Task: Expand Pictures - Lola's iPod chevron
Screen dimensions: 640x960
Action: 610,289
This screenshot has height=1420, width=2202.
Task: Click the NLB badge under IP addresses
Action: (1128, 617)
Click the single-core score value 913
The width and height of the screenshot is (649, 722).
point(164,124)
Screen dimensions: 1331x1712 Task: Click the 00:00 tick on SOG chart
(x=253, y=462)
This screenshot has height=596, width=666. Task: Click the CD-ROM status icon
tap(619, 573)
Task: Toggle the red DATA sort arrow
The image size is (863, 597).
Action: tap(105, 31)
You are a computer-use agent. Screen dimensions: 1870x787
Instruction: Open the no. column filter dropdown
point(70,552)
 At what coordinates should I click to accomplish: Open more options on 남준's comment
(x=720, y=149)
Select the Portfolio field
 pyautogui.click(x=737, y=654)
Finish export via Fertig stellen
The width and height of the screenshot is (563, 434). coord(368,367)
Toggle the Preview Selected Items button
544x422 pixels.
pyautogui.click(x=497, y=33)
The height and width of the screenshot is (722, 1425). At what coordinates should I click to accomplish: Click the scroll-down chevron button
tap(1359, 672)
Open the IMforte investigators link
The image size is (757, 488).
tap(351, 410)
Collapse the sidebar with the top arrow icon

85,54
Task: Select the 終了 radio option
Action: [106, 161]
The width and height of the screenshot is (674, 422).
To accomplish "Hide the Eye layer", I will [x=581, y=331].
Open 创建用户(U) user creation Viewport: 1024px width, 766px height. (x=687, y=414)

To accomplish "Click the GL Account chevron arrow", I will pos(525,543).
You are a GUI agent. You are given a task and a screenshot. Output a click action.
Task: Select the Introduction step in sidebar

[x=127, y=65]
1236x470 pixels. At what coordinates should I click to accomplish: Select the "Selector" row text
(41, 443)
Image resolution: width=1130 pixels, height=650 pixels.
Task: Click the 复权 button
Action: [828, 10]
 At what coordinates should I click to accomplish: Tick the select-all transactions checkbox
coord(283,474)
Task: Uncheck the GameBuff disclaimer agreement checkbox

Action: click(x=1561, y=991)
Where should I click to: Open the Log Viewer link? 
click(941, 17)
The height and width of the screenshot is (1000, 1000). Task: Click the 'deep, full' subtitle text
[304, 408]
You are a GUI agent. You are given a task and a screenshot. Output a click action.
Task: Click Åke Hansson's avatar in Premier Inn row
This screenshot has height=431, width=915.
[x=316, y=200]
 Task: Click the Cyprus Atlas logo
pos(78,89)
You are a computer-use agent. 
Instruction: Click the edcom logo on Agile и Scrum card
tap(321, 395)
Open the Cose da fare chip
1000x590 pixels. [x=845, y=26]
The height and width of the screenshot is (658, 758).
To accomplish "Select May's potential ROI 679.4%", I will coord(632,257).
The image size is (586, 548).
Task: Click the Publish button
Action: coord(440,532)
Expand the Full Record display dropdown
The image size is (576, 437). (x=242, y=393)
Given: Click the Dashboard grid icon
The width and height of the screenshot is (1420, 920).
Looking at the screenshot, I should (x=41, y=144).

------------------------------------

- [YOUR OBJECTIVE]
Which lines in the data above hold the word "computer"? Return each of them.

- [THE ANSWER]
You are a computer-use agent. Screen dimensions: 1870x787
You are a computer-use agent. 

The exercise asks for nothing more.